==== Data supplied

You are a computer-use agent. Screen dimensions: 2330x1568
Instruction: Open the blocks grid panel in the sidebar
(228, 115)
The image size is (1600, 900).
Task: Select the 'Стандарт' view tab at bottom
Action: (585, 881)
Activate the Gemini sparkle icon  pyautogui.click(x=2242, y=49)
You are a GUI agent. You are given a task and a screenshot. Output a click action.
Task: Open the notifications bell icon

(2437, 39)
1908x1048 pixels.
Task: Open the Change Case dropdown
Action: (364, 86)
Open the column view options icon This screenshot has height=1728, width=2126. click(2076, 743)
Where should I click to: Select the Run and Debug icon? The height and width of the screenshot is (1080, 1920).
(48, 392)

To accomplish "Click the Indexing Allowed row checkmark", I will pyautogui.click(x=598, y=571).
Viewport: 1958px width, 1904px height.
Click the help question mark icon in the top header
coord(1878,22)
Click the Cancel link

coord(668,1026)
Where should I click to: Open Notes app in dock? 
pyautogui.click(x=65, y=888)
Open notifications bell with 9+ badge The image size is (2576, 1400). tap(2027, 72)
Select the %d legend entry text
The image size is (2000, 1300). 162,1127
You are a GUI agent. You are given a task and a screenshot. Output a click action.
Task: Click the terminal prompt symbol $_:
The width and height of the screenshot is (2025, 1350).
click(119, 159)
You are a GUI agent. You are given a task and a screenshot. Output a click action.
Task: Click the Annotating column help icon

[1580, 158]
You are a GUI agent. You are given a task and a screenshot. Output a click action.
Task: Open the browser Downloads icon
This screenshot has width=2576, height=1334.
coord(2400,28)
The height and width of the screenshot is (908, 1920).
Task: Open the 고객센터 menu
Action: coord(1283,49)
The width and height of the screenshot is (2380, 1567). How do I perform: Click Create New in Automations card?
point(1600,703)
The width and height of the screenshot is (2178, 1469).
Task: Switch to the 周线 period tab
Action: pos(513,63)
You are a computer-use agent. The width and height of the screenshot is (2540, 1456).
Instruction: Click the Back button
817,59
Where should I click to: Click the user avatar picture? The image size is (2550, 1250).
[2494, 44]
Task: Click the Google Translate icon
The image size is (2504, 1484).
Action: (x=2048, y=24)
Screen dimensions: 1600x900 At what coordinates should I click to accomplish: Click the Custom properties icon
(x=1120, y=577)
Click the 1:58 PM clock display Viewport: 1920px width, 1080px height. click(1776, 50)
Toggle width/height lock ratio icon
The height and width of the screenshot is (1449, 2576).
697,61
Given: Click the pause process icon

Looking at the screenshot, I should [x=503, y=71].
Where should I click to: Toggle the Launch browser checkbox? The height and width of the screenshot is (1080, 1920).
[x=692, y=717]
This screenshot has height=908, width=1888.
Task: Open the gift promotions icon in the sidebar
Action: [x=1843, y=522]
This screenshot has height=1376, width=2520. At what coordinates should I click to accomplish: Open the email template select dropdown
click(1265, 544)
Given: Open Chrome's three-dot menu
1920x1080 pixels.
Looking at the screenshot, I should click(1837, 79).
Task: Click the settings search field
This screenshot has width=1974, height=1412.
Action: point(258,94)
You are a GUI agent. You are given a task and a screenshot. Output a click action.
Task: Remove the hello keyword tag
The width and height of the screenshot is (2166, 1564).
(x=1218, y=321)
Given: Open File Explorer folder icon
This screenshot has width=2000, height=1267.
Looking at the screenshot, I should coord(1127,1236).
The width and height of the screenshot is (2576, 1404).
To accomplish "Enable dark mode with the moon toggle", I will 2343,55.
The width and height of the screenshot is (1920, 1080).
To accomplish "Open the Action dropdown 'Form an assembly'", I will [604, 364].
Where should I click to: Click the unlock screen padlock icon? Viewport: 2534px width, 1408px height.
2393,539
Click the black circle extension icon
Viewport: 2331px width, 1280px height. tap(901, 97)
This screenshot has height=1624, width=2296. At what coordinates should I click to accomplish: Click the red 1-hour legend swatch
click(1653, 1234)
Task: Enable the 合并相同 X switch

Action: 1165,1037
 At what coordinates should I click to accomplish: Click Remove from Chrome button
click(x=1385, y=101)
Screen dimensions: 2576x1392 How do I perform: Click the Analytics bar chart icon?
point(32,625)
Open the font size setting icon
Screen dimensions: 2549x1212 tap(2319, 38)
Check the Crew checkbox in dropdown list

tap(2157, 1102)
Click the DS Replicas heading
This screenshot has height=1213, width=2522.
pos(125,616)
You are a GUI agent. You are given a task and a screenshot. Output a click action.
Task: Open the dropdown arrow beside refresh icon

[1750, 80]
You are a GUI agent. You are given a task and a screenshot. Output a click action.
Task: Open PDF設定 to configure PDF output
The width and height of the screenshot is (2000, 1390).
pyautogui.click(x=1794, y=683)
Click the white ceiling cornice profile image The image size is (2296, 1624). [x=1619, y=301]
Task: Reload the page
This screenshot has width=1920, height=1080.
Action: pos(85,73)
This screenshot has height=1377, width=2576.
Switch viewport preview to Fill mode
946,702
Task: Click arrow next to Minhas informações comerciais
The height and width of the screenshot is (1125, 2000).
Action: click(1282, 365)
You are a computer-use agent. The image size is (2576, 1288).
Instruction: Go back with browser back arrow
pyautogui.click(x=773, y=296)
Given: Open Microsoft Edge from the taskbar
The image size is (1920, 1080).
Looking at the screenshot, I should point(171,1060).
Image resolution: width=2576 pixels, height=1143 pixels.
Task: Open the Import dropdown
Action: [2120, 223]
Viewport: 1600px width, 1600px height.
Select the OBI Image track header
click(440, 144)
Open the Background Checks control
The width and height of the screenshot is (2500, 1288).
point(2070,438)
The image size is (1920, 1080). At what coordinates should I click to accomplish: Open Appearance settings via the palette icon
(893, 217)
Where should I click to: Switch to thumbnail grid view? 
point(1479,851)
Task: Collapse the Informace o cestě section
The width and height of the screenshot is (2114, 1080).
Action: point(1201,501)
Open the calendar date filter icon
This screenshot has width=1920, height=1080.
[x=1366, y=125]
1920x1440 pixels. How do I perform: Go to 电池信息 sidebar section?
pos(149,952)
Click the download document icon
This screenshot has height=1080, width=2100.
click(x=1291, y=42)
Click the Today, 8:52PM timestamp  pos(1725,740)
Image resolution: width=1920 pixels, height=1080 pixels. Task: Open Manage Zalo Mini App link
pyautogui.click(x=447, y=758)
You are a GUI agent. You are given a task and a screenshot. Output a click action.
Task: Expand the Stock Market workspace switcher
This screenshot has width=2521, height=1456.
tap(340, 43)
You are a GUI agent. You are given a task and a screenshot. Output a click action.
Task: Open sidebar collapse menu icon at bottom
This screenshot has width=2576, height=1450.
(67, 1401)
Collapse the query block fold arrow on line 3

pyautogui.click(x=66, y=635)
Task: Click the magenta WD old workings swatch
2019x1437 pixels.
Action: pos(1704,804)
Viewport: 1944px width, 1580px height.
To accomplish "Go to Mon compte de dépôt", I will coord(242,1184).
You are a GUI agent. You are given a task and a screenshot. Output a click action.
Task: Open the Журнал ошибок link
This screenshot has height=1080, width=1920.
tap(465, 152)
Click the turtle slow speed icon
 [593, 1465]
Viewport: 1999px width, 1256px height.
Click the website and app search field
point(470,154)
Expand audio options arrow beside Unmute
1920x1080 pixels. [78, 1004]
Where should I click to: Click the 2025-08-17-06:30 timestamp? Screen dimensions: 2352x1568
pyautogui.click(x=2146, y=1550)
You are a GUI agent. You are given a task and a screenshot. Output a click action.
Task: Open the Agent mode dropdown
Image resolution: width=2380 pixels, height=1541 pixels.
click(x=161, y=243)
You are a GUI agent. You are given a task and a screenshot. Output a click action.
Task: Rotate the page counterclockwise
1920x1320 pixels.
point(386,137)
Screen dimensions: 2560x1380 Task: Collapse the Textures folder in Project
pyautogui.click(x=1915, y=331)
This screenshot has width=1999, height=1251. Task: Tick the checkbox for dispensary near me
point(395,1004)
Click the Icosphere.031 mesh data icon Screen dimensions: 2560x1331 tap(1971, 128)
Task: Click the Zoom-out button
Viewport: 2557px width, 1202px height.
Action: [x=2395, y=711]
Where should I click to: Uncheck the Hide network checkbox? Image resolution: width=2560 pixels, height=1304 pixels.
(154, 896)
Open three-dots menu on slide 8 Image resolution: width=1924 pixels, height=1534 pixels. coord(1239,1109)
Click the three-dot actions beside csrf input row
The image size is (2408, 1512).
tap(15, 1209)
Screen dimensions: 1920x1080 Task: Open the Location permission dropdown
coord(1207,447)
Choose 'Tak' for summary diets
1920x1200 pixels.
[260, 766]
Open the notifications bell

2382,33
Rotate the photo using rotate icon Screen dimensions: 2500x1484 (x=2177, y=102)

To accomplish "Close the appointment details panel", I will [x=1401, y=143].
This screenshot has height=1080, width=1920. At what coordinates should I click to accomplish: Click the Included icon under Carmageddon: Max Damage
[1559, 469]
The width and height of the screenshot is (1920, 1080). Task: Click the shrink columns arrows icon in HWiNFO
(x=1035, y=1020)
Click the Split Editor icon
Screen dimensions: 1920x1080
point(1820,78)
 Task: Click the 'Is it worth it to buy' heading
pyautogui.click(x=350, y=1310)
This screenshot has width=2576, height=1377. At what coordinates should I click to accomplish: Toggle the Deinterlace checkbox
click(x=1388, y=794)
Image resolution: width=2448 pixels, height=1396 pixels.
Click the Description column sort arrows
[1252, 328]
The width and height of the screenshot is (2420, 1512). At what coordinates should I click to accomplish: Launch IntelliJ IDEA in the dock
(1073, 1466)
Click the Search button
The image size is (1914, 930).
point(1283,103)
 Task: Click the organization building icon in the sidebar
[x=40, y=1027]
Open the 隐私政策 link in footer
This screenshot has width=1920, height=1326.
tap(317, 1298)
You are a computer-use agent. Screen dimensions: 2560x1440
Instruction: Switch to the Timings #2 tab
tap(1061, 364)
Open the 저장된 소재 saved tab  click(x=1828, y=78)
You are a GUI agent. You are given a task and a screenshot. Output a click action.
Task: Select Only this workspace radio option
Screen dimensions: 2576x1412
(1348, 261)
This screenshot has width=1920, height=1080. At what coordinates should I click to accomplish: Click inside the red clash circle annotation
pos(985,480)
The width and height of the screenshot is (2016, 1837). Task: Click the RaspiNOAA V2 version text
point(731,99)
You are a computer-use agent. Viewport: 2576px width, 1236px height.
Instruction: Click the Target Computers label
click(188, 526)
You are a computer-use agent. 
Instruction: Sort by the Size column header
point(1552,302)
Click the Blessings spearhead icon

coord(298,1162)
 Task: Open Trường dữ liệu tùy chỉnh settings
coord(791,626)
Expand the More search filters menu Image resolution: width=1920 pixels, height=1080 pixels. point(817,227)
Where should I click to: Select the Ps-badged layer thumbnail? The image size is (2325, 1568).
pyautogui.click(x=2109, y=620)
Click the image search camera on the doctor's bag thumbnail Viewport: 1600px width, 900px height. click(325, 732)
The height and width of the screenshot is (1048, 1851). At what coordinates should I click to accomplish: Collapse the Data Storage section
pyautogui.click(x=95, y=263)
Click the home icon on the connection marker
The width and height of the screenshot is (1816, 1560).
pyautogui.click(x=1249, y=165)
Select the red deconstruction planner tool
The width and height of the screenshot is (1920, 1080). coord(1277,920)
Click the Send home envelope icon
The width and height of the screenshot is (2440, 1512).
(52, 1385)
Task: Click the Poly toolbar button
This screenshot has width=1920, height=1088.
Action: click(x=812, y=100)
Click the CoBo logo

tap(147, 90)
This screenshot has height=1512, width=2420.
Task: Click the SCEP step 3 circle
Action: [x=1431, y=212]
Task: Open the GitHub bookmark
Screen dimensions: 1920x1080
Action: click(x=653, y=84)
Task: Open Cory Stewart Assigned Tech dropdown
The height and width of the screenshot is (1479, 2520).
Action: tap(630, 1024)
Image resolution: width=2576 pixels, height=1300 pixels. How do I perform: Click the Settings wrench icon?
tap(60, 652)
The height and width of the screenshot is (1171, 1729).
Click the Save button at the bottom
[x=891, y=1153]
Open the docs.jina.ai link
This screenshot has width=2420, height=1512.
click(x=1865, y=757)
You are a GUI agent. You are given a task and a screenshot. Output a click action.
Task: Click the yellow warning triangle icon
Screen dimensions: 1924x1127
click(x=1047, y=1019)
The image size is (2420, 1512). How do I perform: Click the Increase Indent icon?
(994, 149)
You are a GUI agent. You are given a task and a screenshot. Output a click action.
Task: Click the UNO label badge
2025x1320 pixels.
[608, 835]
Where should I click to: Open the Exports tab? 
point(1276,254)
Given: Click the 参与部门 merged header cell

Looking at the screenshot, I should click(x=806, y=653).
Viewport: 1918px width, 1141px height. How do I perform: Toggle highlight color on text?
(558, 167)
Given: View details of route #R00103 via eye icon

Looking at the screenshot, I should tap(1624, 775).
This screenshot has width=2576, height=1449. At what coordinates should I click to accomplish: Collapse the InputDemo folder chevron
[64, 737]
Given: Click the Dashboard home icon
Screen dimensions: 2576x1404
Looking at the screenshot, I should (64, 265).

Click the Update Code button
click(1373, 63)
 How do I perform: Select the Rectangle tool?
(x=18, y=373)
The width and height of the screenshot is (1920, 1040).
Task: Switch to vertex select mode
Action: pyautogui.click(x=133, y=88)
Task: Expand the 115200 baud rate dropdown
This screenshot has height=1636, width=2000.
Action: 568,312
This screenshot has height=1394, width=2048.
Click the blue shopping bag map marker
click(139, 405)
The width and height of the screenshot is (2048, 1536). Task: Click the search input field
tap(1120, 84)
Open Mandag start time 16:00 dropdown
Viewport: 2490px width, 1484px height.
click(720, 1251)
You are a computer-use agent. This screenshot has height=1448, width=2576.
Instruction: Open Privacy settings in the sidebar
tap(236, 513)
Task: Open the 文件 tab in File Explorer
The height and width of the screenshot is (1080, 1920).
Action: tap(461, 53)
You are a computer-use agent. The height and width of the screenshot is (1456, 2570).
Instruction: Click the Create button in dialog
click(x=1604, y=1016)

========

Work order: Go through the records and pull out each line that includes the word "workspace".

Reply to the exercise:
Task: Expand the Stock Market workspace switcher
Task: Select Only this workspace radio option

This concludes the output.